Computational Problems over Finite Fields

有限域上的计算问题

• 批准号: 9970637
• 负责人: Shuhong Gao
• 金额: $ 7.5万
• 依托单位: Clemson University
• 依托单位国家: 美国
• 项目类别: Standard Grant
• 财政年份: 1999
• 资助国家: 美国
• 起止时间: 1999-09-01 至 2003-08-31
• 项目状态: 已结题
• 来源: https://www.nsf.gov/awardsearch/showAward?AWD_ID=9970637&HistoricalAwards=false
• 关键词: Computational; Problems; over; Finite; Fields

This research project is devoted to two major problems in computations over finite fields, namely the problems of (a) factoring polynomials and (b) solving large systems of linear equations. The investigator plans to design new efficient algorithms for factoring both univariate and multivariate polynomials, using tools from combinatorics, geometry, and number theory. Large systems of linear equations over finite fields arise in factoring polynomials of high degrees as well as in several other important problems including computing discrete logarithms in finite fields, factoring integers and solving algebraic or differential equations. These systems could be sparse (given explicitly) or dense (given implicitly). The main focus is on efficient block algorithms for solving such large systems. The research of the project is in the area of computational mathematics and has applications in digital communications. A finite field is a finite collection of objects where one can perform addition, multiplication and division in a similar fashion as for real numbers. The difference is that finite field operations involve no round-off errors at all. It is exactly this important property that makes finite fields useful for encoding (and hiding) digital information. In fact, almost all the known encoding methods for error correction and data security are based on algebraic structures over finite fields. For instance, the US Digital Signature Standard (1998) is based on finite field operations, while error correction codes based on finite fields can be found today in almost every household (CD players) and on the outskirts of the solar system (Voyager probe). This project focuses on efficient computations in finite fields and has important applications to coding theory, cryptography, and computer science.

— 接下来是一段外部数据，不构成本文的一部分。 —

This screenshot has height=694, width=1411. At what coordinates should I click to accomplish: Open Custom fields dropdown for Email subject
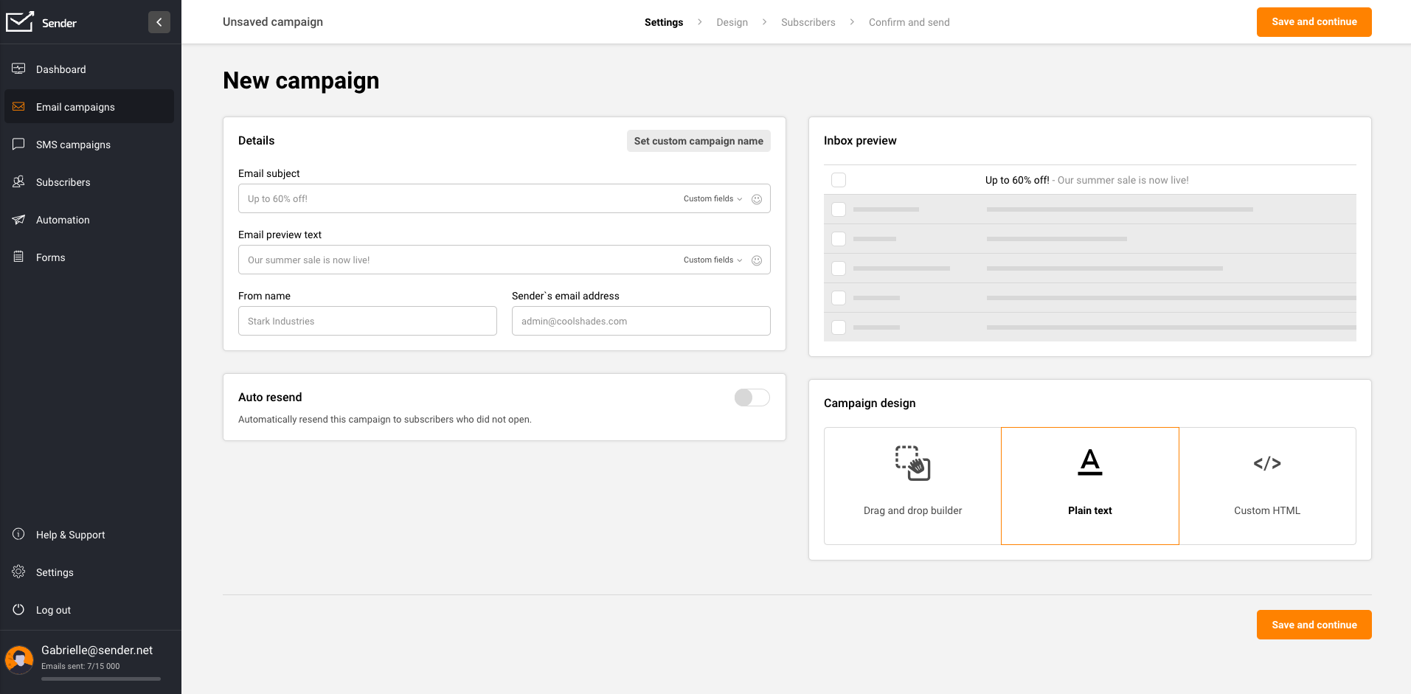712,199
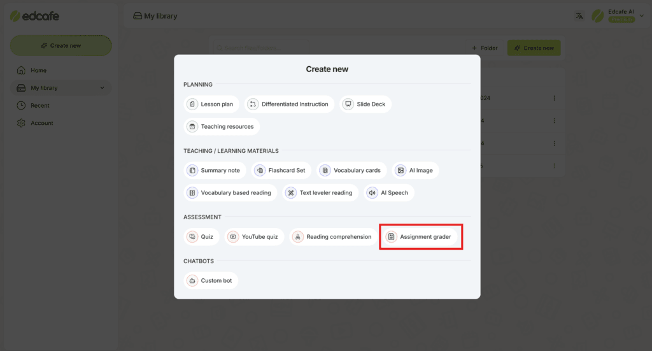Choose Reading comprehension assessment
Image resolution: width=652 pixels, height=351 pixels.
[x=334, y=236]
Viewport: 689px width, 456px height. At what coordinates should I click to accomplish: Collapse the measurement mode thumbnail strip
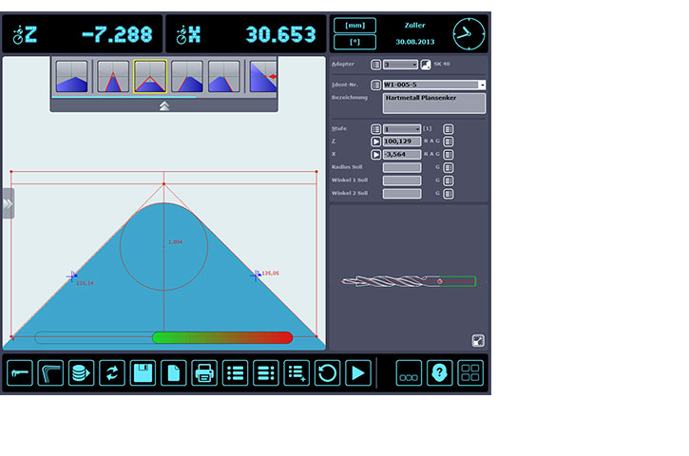[x=164, y=106]
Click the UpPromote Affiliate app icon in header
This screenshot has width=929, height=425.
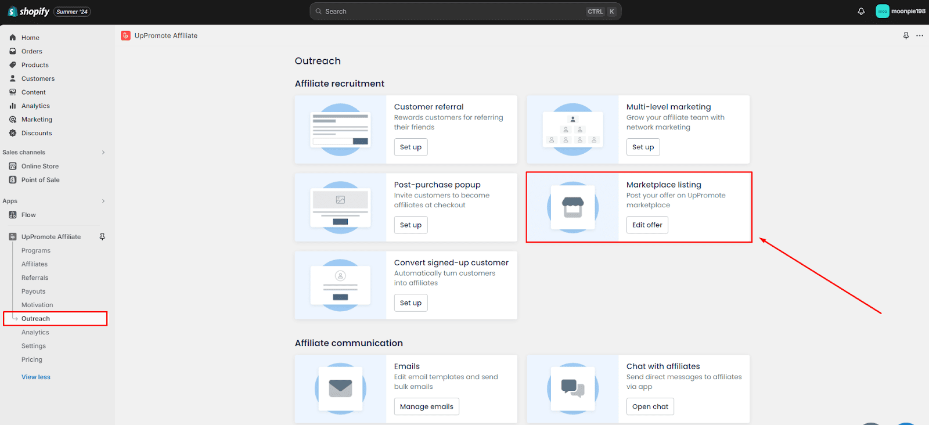(125, 36)
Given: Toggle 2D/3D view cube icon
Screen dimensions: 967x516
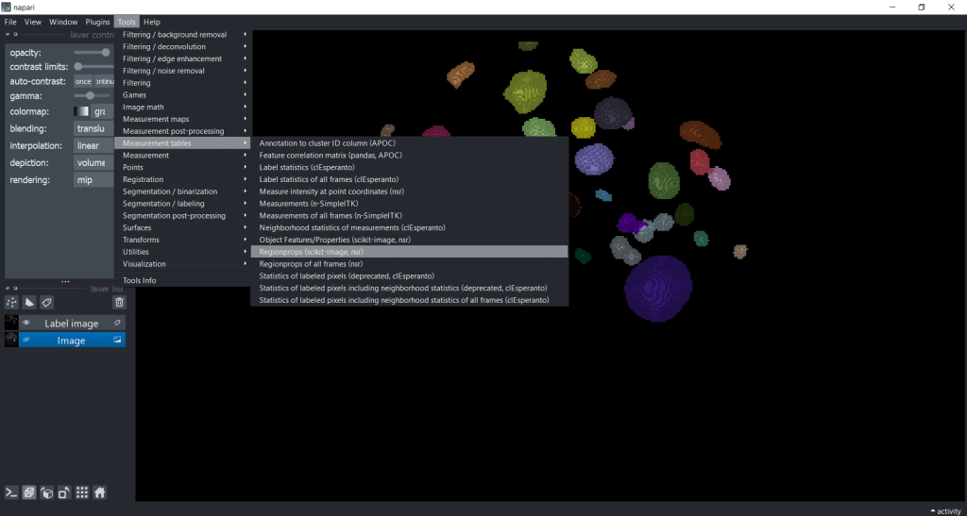Looking at the screenshot, I should pyautogui.click(x=29, y=492).

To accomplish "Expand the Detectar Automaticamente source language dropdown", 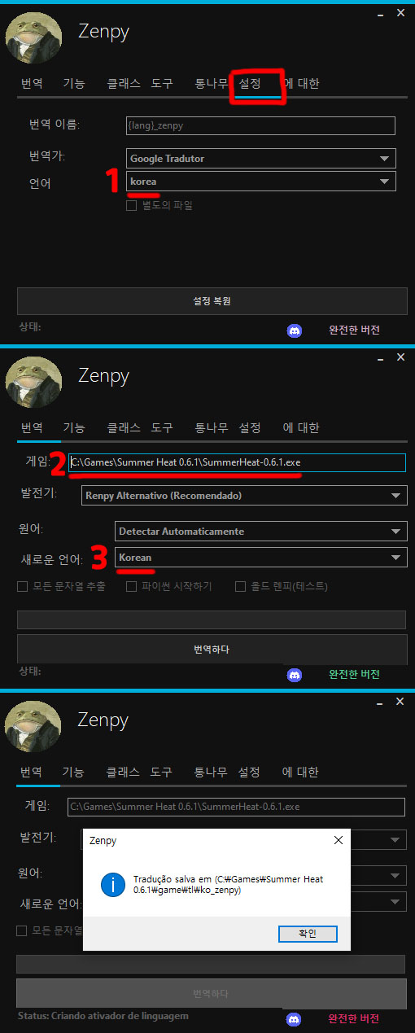I will [260, 531].
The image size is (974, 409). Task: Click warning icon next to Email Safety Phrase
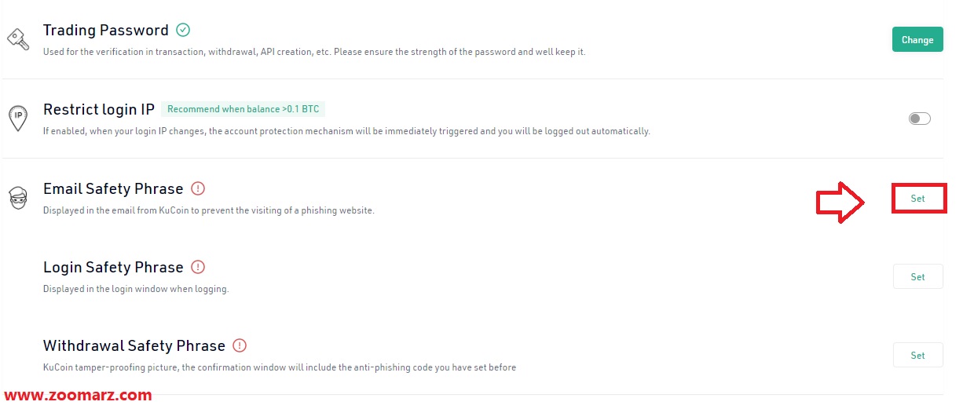198,188
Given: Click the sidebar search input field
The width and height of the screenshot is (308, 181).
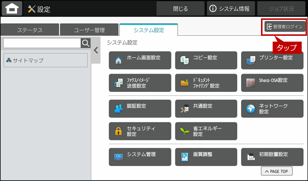Looking at the screenshot, I should pyautogui.click(x=42, y=43).
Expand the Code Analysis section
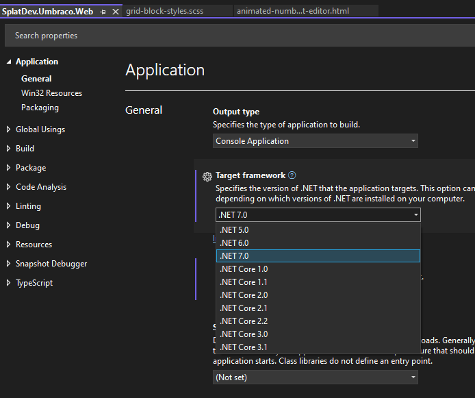This screenshot has width=475, height=398. click(9, 187)
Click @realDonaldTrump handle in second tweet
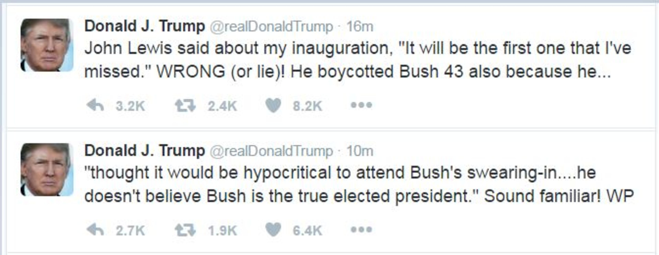Viewport: 659px width, 255px height. [x=271, y=151]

本课题主要研究有限域计算中的两个主要问题，即(a)多项式因式分解问题和(b)求解大型线性方程组问题。研究者计划设计新的有效的算法来分解单变量和多变量多项式，使用组合学，几何和数论的工具。有限域上的大型线性方程组出现在高阶多项式分解以及其他一些重要问题中，包括计算有限域的离散对数，分解整数和求解代数或微分方程。这些系统可以是稀疏的（显式给出）或密集的（隐式给出）。主要的焦点是有效的块算法来解决这样的大系统。本课题的研究属于计算数学领域，在数字通信领域有应用。有限域是对象的有限集合，其中可以用与实数类似的方式执行加法、乘法和除法。不同之处在于有限域操作完全不涉及舍入误差。正是这个重要的特性使得有限域在编码（和隐藏）数字信息时非常有用。实际上，几乎所有已知的用于纠错和数据安全的编码方法都是基于有限域上的代数结构。例如，美国数字签名标准（1998）是基于有限场操作的，而基于有限场的纠错码今天可以在几乎每个家庭（CD播放器）和太阳系外围（旅行者探测器）中找到。本项目专注于有限域的高效计算，在编码理论、密码学和计算机科学中有着重要的应用。